Education won't help those who are proudly and willfully ignorant. They'll literally rather die before changing.
Tim Holloway wrote:Tomcat supports multiple virtual hosts. The concept is not quite identical to how Apache HTTPD does it, but it's similar: you define a Host with a discrete hostname that requests can be sent to.
By default, Tomcat is pre-configured with a single Host, whose name is "localhost". The TOMCAT_HOME/conf/Catalina directory contains 1 subdirectory for each host that that particular Tomcat instance is serving, which is why there's a TOMCAT_HOME/conf/Catalina/localhost directory. It is where the Context definitions are stored for that host when you are deploying with external Context definitions - which is to say that you're neither letting Tomcat synthesize a default definition for a WAR nor using a META-INF/context.xml file within a WAR.
Education won't help those who are proudly and willfully ignorant. They'll literally rather die before changing.
Tim Holloway wrote:Your definition of "clone a server" and mine are not the same. Tomcat allows you to share code with multiple server instances and separate server.xml files (among other resources) by using the CATALINA_HOME and CATALINA_BASE environment variables. In that particular definition of "clone", however, each Tomcat runs as an independent OS process under a separate JVM.
VirtualHosts are defined WITHIN a server. Normally, as I said, there's only "localhost" per server instance, but you can define other virtual hosts as well. Because of the 1-application-per port rule, if you have multiple server instances, each server instance must have at least one Service that defines ports that no other application in the system uses.
The Context is what defines a Tomcat deployed webapp. J2EE actually maintains 2 deployment descriptors: the server-dependent deployment descriptor (Context) and the server-independent deployment description (WEB-INF/server.xml). Together they completely define what a webapp is.
The server-dependent deployment description (Context) is described in the Tomcat system documentation. Basically, this is a small XML file which maps a given URL context (the part of the URL that determines WHICH webapp the URL gets routed to) and the codebase that handles the URL. For simple cases, Tomcat will take a WAR file or exploded WAR directory in the TOMCAT_HOME/webapps directory and build a Context internally whose URL context path is the same name as the WAR and whose codebase is the WAR file or directory.

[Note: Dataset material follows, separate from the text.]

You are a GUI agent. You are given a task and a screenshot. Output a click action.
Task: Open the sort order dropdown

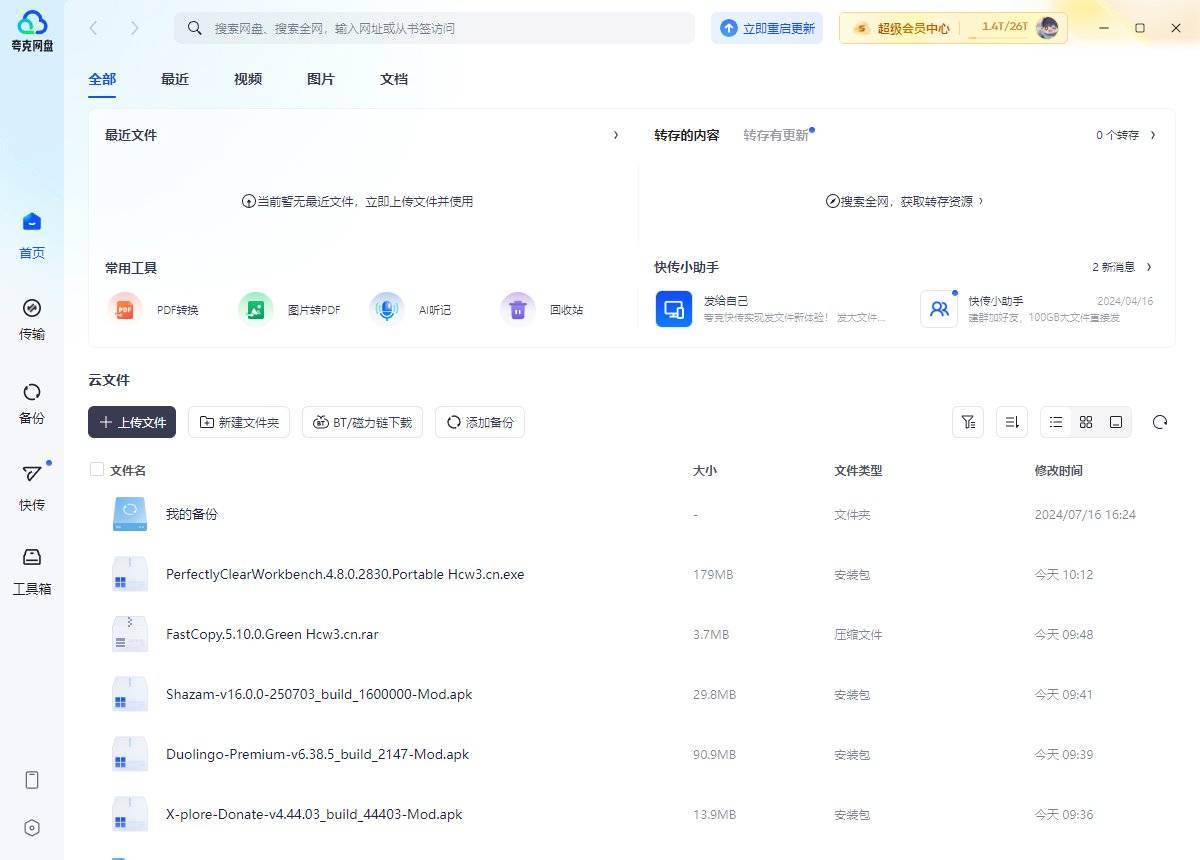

More complex contexts need explicit definitions. Cases where an explicit Context definition is needed include: webapps which are deployed to some other place than the Host's default WAR directory (TOMCAT_HOME/webapps), webapps that define one or more JDBC connection pools, webapps that employ Tomcat security Realms, and webapps which provide external customization via JNDI parameters.

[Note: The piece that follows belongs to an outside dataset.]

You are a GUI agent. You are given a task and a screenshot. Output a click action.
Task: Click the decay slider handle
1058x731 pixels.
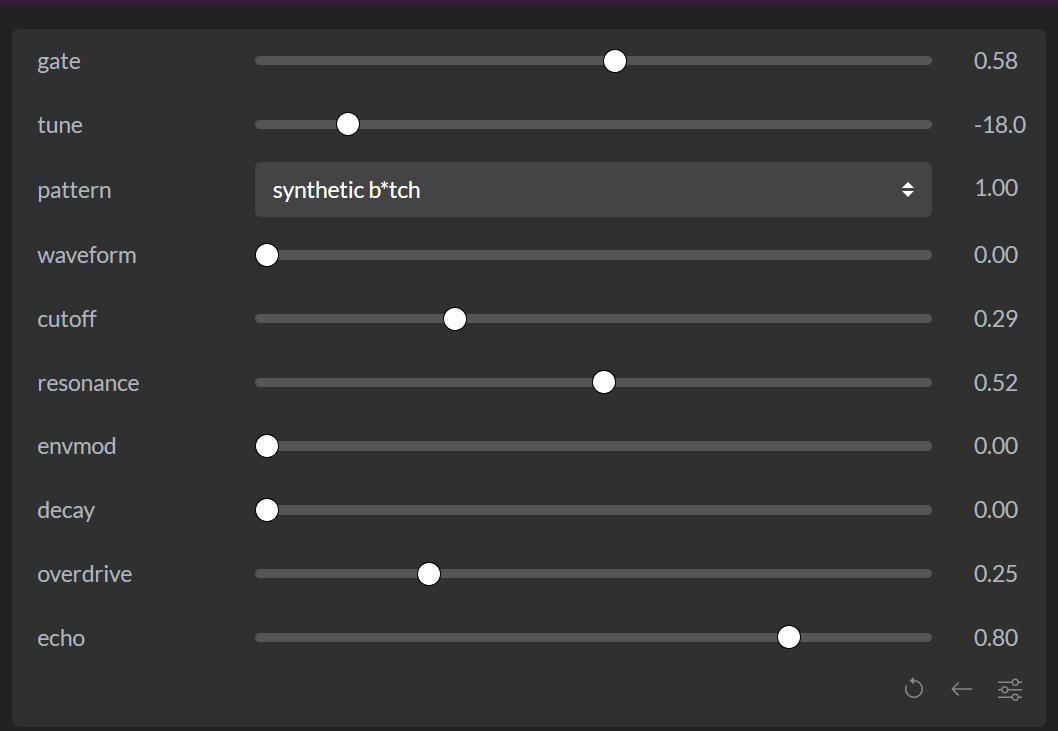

An explicit context definition can be bundled into the WAR itself in a META-INF/context.xml file or be attached externally as a standalone xxx.xml file in the host's context directory (TOMCAT_HOME/conf/Catalina/localhost, for example). There are precedence rules that determine which context definition is actually used if a context is defined in more than one place.
Education won't help those who are proudly and willfully ignorant. They'll literally rather die before changing.
Tim Holloway wrote:OK, that's an entirely different type of virtual host. Each VM has its own set of TCP/IP ports, so the uniqueness rule doesn't apply. In the simplest configuration, you'd just clone the VM, change its hostname and IP address, and that would essentially be it. No funny messing around with Tomcat's config files.
You'd still need a Context definition if you wanted to use advanced Tomcat configuration options, but that's unrelated to the cloning process. You'd do that even if your had one and only one Tomcat but you needed a Realm or Connection Pool or something like that.
Education won't help those who are proudly and willfully ignorant. They'll literally rather die before changing.
Tim Holloway wrote:I didn't quite understand that, but it sounds like you renamed the host from "localhost" to "servername.domain.org" in the Host element.
Not how the error message reads:
WARNING: Unknown default host [localhost] for connector [Connector[HTTP/1.1-8080]
In other words, don't rename localhost, add a new virtual host and leave localhost alone. It's needed for requests that come into the machine that don't match on the virtual hostname. Even if they are invalid.
However, you don't need a virtual host at all if you are constructing an entire new VM or JVM. In web parlance "virtual host" means "alternative host", and you'd only define them if the machine had more than one hostname with each hostname serving a different set of services.